Nadia’s eyes widened. “You don’t have to do that!”
“But I will anyway.”
Because his resistance bosses wanted him to? Or because he wanted to? Nadia didn’t have the guts to ask.
“You’ll waste almost three hours driving back and forth from Manhattan,” she protested. “And you still have a job to go to, don’t you?”
“I’m still acting as your father’s ‘assistant,’ if that’s what you’re asking. But he doesn’t trust me, so it’s not like he gives me anything important to do. I won’t collapse of exhaustion if I lose a little sleep each night.”
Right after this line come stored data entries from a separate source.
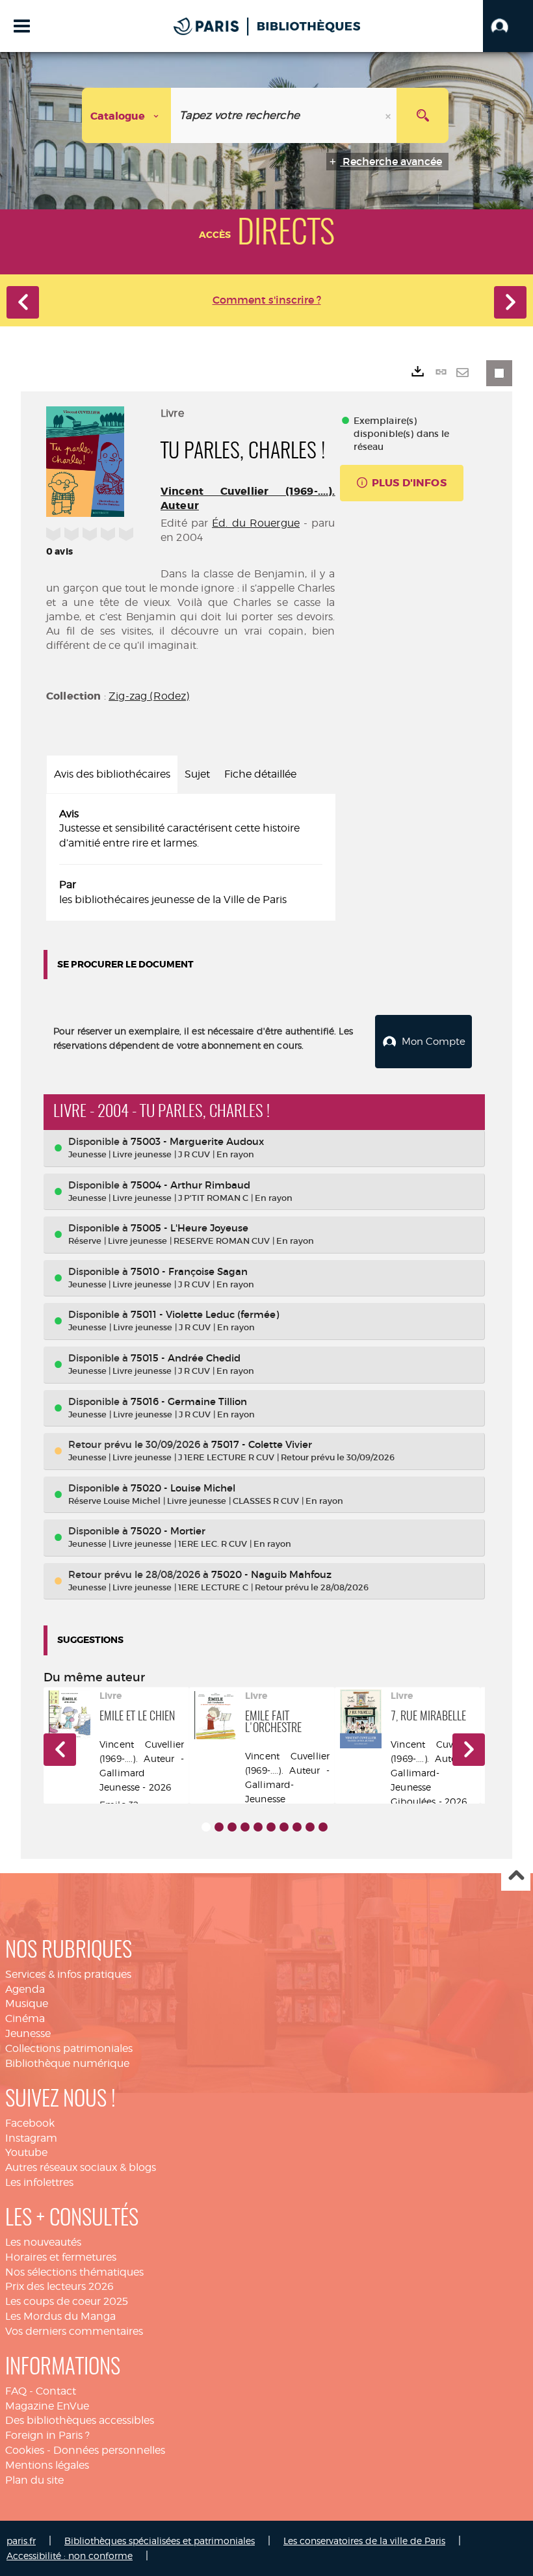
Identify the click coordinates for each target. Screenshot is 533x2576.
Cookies (24, 2450)
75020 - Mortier (168, 1531)
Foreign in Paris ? (47, 2435)
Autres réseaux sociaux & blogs (80, 2167)
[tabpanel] (190, 857)
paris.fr (21, 2540)
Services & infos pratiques (68, 1974)
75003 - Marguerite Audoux (197, 1141)
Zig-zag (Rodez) (149, 696)
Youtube (26, 2152)
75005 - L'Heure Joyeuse (189, 1228)
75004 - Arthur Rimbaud (190, 1185)
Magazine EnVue (47, 2406)
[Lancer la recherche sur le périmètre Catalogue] (422, 115)
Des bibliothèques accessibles (79, 2420)
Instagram (31, 2138)
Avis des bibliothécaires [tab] (112, 774)
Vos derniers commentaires (74, 2331)
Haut (515, 1877)
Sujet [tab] (197, 774)
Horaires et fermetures (60, 2257)
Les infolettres (39, 2182)
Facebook (30, 2123)
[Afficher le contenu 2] (219, 1827)
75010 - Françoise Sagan (189, 1271)
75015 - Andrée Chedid (185, 1358)
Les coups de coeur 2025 (66, 2301)
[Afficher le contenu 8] (297, 1827)
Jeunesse (28, 2033)
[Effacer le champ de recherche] (389, 115)
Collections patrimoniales (69, 2048)
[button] (508, 26)
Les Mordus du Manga (60, 2316)
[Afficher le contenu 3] (232, 1827)
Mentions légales (47, 2465)
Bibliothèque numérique (67, 2063)
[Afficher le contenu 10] (323, 1827)
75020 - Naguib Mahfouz (271, 1574)
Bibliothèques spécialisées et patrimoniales (159, 2540)
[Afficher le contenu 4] (245, 1827)
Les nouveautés (43, 2242)
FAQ (16, 2391)
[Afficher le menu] (22, 26)
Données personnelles (109, 2450)
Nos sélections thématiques (74, 2272)
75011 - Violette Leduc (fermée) (205, 1314)
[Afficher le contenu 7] (284, 1827)
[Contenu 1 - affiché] (206, 1827)
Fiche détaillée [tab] (260, 774)
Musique (26, 2003)
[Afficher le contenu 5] (258, 1827)
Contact (56, 2391)
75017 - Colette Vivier (261, 1444)
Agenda (25, 1989)
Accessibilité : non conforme (69, 2555)
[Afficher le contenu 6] (271, 1827)
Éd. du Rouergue (256, 523)
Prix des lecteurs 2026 (59, 2286)
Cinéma (25, 2018)
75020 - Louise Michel (183, 1488)
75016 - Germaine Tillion (189, 1401)
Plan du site (34, 2480)
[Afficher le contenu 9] (310, 1827)
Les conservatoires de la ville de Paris (364, 2540)
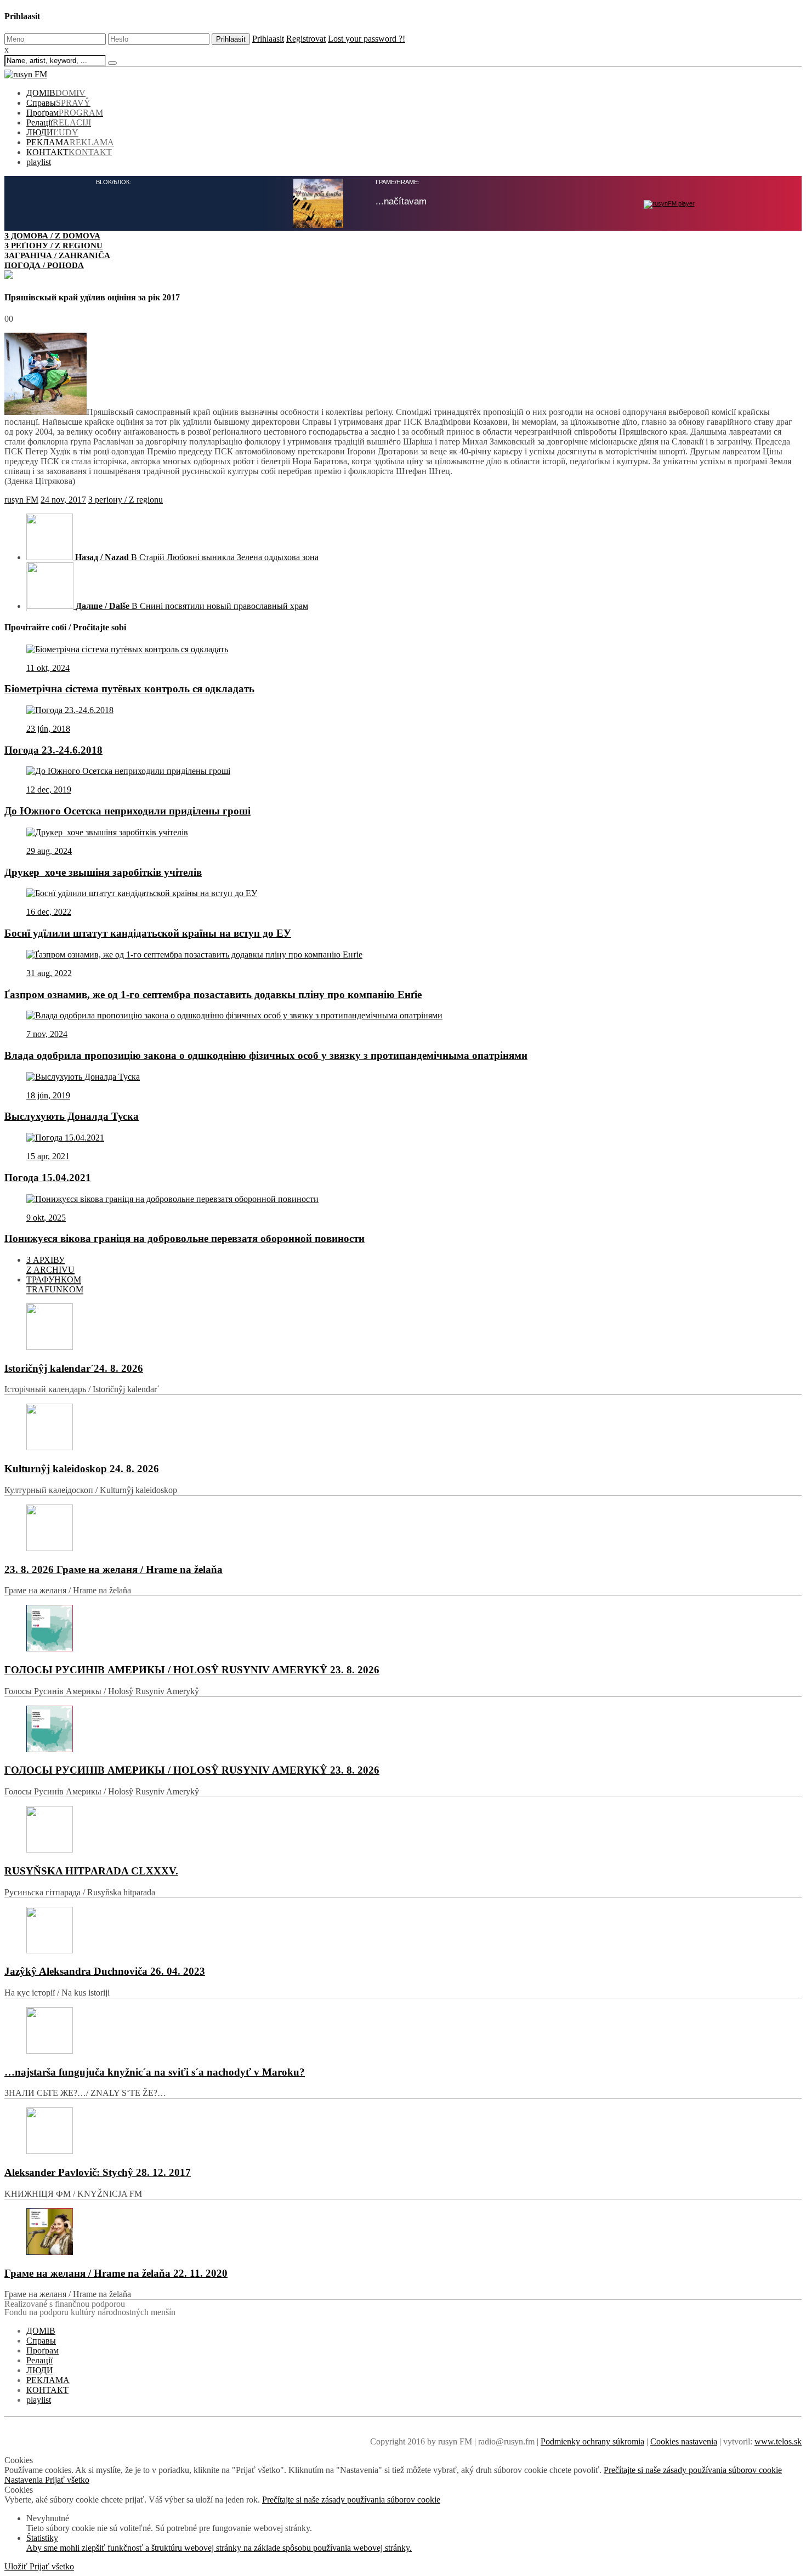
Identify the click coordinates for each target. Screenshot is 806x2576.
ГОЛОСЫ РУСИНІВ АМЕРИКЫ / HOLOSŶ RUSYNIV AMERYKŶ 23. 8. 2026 (191, 1668)
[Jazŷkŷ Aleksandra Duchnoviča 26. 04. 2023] (403, 1930)
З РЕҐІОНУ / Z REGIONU (53, 245)
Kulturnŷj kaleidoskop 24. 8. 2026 (81, 1467)
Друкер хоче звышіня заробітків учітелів (103, 871)
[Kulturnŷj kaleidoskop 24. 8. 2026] (403, 1427)
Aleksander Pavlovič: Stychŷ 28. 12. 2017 (97, 2171)
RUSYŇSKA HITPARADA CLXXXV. (91, 1870)
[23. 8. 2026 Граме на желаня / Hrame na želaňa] (403, 1527)
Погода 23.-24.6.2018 (53, 749)
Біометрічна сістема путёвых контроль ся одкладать (129, 687)
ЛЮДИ (52, 132)
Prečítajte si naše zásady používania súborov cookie (693, 2469)
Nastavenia (24, 2478)
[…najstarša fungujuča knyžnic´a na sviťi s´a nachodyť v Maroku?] (403, 2030)
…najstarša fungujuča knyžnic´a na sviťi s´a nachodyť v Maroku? (154, 2071)
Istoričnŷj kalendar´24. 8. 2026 (73, 1367)
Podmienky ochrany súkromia (592, 2440)
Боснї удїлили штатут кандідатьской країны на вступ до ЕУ (147, 932)
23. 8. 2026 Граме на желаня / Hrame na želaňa (113, 1568)
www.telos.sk (778, 2440)
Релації (58, 122)
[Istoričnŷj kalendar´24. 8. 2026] (403, 1326)
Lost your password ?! (366, 38)
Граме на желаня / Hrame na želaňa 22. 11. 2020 (116, 2272)
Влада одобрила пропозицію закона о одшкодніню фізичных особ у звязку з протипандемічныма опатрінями (265, 1054)
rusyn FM (21, 498)
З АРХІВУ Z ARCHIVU (50, 1263)
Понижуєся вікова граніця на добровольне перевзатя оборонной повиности (184, 1237)
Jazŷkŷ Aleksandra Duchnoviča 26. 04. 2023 (104, 1970)
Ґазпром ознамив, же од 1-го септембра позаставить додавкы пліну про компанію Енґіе (213, 993)
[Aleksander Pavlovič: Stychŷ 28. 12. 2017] (403, 2130)
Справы (58, 102)
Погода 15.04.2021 (47, 1176)
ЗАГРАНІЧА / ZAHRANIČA (57, 255)
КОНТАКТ (69, 152)
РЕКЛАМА (70, 142)
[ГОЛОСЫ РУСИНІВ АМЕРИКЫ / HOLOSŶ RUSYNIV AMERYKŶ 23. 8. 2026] (403, 1628)
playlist (38, 162)
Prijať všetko (67, 2478)
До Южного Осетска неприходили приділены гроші (127, 810)
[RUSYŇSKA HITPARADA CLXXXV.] (403, 1829)
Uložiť (17, 2565)
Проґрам (64, 112)
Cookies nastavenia (683, 2440)
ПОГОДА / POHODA (44, 265)
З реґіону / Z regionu (125, 498)
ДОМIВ (56, 93)
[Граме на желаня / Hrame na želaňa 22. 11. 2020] (403, 2231)
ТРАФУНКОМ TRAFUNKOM (54, 1283)
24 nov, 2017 (63, 498)
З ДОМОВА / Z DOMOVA (52, 235)
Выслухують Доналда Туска (71, 1115)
There were other protests Nadia could have tried. She could have pointed out that someone might notice him leaving his room in the servants’ quarters every night and wonder what he was up to. Or that every time he visited the retreat was another chance of getting caught. Obviously, he had to be borrowing someone’s car to get out here, because an Employee of his rank would have to scrimp and save for years to afford one. Which meant there was yet another chance of getting caught, one more person in the loop who might talk.
But the idea of having a lifeline waiting outside the fence for her every night, the idea of having someone to talk to, of having a familiar face who could keep her up-to-date on what was going on in the world, was too much to resist.
“Thank you,” she said for what felt like the millionth time.
Her eyes got misty when she finally had to leave and get back to her bed.